Ryder System Inc. (NYSE: R) reported record second-quarter total and operating revenue across its fleet management, dedicated transportation and supply chain segments. But traders pummeled its shares because of weakness in used heavy-duty truck sales and rentals.
Company shares traded at $53.54, down $5.57 per share, or 9.51 percent at 1:00 p.m. EDT Tuesday (July 30).
Second-quarter earnings per share were down 4 percent to $1.40 from $1.46 in the same period a year ago because of lower demand for both sleeper and day cab tractors. Net earnings were $73.9 million compared with $76.8 million in the second quarter of 2018.
Record second-quarter total revenue was up 7 percent to $2.2 billion. Record second-quarter operating revenue was up 11 percent to $1.8 billion.
"Despite a softer freight environment compared to 2018, we delivered double-digit operating revenue growth driven by strong performance in our contractual dedicated transportation, supply chain and lease businesses," Ryder Chairman and CEO Robert Sanchez said in a statement.
On the company's earnings call, Sanchez told analysts that lower sales of used tractor cabs and slower rentals hit the company in June. That led Ryder to slash prices by 10 percent for vehicles in inventory.
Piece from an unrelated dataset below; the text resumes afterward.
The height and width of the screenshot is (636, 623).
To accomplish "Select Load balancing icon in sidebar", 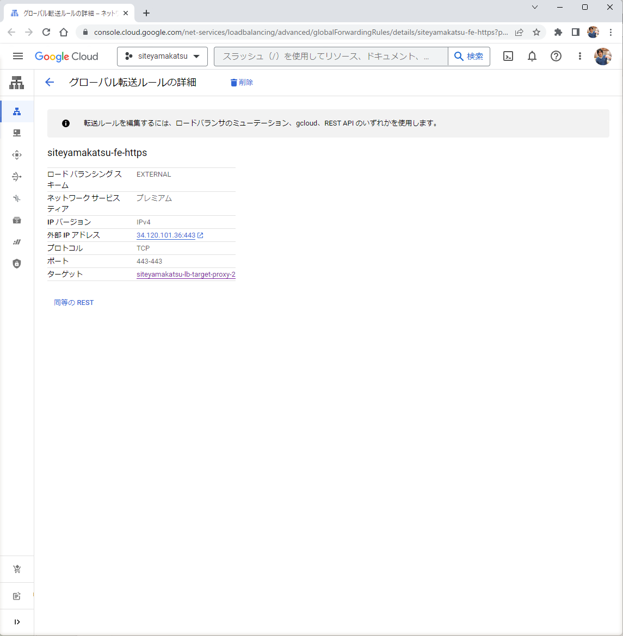I will (17, 111).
He said many of those will sell at wholesale, though he hopes for retail demand because Ryder would make a larger profit.
Ryder's experience tracks with slower orders for new trucks dating to November 2018 while manufacturers work through a backlog of new heavy-duty trucks ordered in 2018.
"Data that support our forecast of an impending market correction continue to mount with the continued building of new equipment inventories that will require right-sizing in 2020," said Kenny Vieth, president and senior analyst at ACT Research.
Full-year guidance lowered
Ryder reduced its full-year per share forecast to a range of $5.50 to $5.80 from $6.05 to $6.35 because it expects a weaker market for used Class 8 trucks, which represent about one-third of Ryder's inventory. Sanchez said exports are low because of the strength of the U.S. dollar among world currencies.
"It's hard to tell where the market will settle in the next couple of months," Sanchez said.
Most forecasts for-hire trucking companies and other fleets look for a continued softening in freight demand. According to ACT Research, trucking is in a technical recession, defined as two consecutive quarters of negative growth.
Sanchez said Miami-based Ryder is on track to achieve its multi-year $75 million maintenance cost-savings initiative. COOP by Ryder, an asset sharing platform for commercial vehicles, is getting positive consumer feedback following an expansion into Florida earlier this year.
Ryder's last-mile e-commerce fulfillment solution with new facilities in California, Pennsylvania and Texas can reach 95 percent of the nation's consumers with two-day delivery.